** start **
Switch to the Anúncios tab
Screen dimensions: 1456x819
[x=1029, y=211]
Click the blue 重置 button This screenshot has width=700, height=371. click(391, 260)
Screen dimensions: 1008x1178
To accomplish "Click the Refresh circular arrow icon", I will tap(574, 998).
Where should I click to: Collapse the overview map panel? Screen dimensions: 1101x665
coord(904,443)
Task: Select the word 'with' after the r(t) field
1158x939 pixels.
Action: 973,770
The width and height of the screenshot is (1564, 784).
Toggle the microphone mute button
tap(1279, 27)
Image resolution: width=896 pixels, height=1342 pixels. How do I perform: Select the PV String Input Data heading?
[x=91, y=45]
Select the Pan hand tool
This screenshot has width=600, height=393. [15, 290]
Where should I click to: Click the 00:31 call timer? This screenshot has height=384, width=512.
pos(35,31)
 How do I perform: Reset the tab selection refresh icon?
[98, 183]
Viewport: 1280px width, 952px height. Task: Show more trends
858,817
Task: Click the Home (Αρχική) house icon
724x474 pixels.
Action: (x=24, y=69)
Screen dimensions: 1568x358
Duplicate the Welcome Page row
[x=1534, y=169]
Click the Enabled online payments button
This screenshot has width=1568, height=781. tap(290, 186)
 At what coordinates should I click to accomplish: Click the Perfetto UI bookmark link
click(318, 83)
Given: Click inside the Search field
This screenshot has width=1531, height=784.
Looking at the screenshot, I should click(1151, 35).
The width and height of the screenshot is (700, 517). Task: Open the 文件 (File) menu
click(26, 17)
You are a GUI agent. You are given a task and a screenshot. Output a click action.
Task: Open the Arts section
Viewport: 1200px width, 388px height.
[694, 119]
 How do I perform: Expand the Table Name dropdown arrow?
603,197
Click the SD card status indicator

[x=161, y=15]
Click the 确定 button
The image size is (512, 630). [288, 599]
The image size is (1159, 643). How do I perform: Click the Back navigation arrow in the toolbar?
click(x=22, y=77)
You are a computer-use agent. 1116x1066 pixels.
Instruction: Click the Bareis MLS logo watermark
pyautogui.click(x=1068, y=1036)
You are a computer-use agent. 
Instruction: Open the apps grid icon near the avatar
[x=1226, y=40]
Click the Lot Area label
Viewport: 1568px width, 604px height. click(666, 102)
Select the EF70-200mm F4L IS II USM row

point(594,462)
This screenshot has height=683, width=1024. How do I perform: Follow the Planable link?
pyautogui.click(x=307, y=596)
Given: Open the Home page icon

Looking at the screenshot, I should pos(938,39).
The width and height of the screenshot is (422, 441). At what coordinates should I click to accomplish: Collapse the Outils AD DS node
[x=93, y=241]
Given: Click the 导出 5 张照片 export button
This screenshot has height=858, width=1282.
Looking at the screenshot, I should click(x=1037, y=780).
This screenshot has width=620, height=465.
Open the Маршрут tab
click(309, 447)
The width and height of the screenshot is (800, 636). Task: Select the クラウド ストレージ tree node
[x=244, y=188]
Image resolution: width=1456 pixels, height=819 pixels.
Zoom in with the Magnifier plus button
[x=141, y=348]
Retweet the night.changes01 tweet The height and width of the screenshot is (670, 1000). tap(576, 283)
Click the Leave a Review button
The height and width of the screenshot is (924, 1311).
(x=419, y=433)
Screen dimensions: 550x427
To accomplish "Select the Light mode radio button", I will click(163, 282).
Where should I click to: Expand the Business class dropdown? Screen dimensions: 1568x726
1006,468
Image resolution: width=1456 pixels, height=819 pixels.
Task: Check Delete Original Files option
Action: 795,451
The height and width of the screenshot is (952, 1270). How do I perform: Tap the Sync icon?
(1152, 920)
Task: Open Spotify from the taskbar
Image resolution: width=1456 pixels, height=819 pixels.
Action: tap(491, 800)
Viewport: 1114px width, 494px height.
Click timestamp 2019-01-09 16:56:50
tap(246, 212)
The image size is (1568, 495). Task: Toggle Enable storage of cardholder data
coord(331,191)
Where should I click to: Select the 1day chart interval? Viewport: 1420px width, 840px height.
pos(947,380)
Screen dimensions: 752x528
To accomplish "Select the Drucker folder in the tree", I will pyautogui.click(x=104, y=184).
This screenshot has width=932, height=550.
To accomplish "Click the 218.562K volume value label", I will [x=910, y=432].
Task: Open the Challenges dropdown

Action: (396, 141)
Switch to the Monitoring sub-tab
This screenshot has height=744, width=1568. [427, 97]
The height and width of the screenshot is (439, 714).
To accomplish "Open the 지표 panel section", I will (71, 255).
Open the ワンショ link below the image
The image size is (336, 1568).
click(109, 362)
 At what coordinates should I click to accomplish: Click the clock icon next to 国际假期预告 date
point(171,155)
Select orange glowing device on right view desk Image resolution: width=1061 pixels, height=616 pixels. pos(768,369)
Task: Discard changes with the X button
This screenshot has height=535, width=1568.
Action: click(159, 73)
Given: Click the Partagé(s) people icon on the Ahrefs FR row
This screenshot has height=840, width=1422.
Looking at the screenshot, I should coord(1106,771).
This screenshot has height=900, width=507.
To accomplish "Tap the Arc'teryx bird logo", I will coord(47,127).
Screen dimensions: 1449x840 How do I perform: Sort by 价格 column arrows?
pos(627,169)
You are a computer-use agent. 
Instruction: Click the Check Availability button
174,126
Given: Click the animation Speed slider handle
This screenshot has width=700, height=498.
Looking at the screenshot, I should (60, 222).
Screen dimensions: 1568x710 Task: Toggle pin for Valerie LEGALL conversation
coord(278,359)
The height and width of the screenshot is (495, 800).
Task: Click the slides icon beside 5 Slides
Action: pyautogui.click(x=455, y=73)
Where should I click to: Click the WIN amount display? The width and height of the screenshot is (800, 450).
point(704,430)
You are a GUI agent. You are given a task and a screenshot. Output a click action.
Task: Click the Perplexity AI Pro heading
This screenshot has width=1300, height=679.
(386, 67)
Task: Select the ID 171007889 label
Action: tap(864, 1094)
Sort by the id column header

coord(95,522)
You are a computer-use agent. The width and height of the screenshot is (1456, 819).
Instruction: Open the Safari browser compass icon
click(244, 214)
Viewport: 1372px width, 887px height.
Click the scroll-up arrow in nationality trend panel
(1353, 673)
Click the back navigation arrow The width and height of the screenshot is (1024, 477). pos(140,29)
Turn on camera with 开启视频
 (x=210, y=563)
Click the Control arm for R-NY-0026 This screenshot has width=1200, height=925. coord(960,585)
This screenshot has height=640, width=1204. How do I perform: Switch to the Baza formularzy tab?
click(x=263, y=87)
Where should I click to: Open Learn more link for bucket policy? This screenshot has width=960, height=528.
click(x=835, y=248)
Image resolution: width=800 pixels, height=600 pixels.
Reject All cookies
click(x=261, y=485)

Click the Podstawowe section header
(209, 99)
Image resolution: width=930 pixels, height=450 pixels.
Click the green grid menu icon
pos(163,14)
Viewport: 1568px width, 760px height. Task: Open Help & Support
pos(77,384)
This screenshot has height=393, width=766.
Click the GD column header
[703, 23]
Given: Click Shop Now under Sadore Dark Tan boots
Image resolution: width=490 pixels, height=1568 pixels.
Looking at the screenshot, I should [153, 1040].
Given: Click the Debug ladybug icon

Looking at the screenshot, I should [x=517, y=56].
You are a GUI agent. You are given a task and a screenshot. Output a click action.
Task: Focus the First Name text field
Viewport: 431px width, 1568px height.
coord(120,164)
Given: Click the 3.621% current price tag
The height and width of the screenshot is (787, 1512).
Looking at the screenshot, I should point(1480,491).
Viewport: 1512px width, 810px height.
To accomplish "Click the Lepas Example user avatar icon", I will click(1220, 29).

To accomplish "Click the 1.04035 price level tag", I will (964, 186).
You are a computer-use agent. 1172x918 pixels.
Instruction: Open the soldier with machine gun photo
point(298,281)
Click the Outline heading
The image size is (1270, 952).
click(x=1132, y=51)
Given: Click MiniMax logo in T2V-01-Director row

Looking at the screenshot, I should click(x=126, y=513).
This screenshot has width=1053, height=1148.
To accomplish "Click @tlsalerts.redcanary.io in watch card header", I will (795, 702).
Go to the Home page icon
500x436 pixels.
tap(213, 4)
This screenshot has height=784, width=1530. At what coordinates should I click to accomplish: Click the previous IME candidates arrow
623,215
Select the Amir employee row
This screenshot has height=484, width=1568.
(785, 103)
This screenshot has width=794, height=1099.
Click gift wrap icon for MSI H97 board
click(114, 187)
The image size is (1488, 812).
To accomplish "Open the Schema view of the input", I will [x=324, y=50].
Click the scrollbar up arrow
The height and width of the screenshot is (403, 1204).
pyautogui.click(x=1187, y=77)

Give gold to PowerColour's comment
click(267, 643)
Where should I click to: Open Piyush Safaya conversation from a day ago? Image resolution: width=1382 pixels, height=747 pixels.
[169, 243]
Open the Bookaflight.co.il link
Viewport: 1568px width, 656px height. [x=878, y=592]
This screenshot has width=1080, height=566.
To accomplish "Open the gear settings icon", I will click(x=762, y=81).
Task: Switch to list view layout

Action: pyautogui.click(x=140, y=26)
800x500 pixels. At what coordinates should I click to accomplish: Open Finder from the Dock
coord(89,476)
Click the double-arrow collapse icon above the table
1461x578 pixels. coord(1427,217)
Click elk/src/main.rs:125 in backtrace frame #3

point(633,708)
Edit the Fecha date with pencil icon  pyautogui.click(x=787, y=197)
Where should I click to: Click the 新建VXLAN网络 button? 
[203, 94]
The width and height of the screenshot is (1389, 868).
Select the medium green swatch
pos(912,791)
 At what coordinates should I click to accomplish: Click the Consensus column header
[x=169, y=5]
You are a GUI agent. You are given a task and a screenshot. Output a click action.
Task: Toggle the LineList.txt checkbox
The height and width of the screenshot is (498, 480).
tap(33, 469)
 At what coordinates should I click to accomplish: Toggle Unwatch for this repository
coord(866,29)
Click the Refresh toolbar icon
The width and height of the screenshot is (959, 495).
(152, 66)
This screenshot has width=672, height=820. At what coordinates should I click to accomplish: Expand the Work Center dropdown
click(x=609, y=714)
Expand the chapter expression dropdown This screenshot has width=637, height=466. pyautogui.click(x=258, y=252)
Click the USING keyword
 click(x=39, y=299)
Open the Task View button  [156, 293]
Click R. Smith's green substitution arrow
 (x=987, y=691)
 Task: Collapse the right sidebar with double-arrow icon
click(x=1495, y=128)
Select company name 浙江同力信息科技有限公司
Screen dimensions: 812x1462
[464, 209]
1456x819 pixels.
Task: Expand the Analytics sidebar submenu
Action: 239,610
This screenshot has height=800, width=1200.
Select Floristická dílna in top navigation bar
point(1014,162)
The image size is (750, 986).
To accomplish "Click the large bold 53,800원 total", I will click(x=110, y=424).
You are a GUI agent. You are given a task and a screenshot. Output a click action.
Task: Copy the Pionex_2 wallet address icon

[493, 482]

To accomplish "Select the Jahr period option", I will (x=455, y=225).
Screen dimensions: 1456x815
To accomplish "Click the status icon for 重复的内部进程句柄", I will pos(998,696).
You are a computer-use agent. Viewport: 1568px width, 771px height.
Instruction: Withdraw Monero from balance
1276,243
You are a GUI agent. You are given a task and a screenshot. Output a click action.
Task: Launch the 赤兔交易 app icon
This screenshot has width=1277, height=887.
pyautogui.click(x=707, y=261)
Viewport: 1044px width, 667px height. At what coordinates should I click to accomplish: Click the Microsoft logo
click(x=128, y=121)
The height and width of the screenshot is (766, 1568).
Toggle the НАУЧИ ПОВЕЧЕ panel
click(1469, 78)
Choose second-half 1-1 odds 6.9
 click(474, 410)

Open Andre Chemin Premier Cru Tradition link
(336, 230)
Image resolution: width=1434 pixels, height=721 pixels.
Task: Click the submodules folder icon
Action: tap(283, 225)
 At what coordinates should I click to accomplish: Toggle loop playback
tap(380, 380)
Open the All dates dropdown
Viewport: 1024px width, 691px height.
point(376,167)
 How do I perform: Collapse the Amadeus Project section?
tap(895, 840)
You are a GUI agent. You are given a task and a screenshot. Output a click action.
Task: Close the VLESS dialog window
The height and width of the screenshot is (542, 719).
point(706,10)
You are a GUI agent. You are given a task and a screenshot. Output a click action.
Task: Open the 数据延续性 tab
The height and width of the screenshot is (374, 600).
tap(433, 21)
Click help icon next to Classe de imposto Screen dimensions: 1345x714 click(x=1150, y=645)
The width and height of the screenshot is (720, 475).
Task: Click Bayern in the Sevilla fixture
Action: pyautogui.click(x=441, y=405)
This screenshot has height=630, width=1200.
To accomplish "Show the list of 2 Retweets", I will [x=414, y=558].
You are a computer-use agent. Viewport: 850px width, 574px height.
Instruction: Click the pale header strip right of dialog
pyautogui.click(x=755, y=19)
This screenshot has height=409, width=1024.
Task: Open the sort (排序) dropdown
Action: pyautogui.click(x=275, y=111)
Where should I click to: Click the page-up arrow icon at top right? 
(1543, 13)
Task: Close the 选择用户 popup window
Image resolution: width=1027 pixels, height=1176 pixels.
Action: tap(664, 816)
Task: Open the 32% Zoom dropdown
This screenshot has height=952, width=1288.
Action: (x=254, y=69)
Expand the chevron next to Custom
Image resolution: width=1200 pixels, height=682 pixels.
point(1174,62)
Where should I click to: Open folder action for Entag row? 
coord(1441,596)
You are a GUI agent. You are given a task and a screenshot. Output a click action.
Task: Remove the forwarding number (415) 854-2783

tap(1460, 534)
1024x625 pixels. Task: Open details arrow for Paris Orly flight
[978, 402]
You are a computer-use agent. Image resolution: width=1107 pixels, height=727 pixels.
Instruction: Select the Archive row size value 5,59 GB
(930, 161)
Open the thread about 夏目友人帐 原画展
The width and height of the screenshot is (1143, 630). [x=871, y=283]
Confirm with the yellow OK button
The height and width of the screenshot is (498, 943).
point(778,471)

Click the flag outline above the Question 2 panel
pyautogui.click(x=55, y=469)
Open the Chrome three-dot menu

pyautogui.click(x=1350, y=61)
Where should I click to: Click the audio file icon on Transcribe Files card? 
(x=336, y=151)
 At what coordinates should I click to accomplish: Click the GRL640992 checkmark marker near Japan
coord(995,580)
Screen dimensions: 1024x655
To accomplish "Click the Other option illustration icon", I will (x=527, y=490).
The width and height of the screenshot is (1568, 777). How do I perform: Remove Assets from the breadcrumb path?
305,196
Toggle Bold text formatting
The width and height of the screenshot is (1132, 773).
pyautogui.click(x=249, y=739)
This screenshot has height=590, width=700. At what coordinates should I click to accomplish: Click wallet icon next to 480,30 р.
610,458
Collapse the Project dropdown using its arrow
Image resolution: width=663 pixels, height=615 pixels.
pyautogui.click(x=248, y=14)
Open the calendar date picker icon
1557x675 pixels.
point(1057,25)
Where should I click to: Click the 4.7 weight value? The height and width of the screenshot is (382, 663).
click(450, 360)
** end **
**EXERCISE PROMPT**
Starting at the line that contains "This screenshot has width=1053, height=1148." and ending at the line that contains "Edit the Fecha", rewrite those lines of the data with "scrollbar" replaced by "scroll bar". Leave everything else unchanged.

**EXERCISE ANSWER**
This screenshot has width=1053, height=1148.
To accomplish "Click @tlsalerts.redcanary.io in watch card header", I will (795, 702).
Go to the Home page icon
500x436 pixels.
tap(213, 4)
This screenshot has height=784, width=1530. At what coordinates should I click to accomplish: Click the previous IME candidates arrow
623,215
Select the Amir employee row
This screenshot has height=484, width=1568.
(785, 103)
This screenshot has width=794, height=1099.
Click gift wrap icon for MSI H97 board
click(114, 187)
The image size is (1488, 812).
To accomplish "Open the Schema view of the input", I will [x=324, y=50].
Click the scroll bar up arrow
The height and width of the screenshot is (403, 1204).
pyautogui.click(x=1187, y=77)

Give gold to PowerColour's comment
click(267, 643)
Where should I click to: Open Piyush Safaya conversation from a day ago? Image resolution: width=1382 pixels, height=747 pixels.
[169, 243]
Open the Bookaflight.co.il link
Viewport: 1568px width, 656px height. [x=878, y=592]
This screenshot has width=1080, height=566.
To accomplish "Open the gear settings icon", I will click(x=762, y=81).
Task: Switch to list view layout

Action: pyautogui.click(x=140, y=26)
800x500 pixels. At what coordinates should I click to accomplish: Open Finder from the Dock
coord(89,476)
Click the double-arrow collapse icon above the table
1461x578 pixels. coord(1427,217)
Click elk/src/main.rs:125 in backtrace frame #3

point(633,708)
Edit the Fecha date with pencil icon  pyautogui.click(x=787, y=197)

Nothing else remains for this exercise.